_What you will do_: Copy, from the entries below, each line where the word "Select" can be found.

_Data provided_:
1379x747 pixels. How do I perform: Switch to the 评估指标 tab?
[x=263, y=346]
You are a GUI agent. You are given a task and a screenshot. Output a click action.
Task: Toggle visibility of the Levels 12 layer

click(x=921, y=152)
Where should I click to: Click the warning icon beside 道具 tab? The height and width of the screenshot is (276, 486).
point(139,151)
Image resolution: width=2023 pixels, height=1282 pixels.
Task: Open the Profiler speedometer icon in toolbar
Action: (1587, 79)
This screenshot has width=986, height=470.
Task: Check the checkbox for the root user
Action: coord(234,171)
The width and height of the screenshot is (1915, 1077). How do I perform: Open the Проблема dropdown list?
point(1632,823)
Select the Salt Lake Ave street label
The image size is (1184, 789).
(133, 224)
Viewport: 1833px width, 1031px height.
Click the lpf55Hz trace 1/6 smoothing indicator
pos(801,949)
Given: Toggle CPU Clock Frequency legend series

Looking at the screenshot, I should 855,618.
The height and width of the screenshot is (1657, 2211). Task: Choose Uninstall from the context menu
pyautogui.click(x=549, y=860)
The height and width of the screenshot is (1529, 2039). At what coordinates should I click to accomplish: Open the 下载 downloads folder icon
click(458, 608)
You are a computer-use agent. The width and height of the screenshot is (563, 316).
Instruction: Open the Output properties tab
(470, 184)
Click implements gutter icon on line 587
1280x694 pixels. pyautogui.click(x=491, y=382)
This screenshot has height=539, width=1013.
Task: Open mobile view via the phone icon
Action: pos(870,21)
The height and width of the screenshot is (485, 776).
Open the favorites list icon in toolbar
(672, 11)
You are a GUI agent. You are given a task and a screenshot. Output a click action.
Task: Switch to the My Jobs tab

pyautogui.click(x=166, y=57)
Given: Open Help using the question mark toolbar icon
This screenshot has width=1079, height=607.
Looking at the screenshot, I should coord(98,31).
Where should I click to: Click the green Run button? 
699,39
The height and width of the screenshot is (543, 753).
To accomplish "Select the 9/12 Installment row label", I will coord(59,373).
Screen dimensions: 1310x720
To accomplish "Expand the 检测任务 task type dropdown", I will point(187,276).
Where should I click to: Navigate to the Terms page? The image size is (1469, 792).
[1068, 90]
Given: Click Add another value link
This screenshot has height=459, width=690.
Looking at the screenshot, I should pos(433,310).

_Reply to the exercise_:
Select the Salt Lake Ave street label
To accomplish "Select the 9/12 Installment row label", I will coord(59,373).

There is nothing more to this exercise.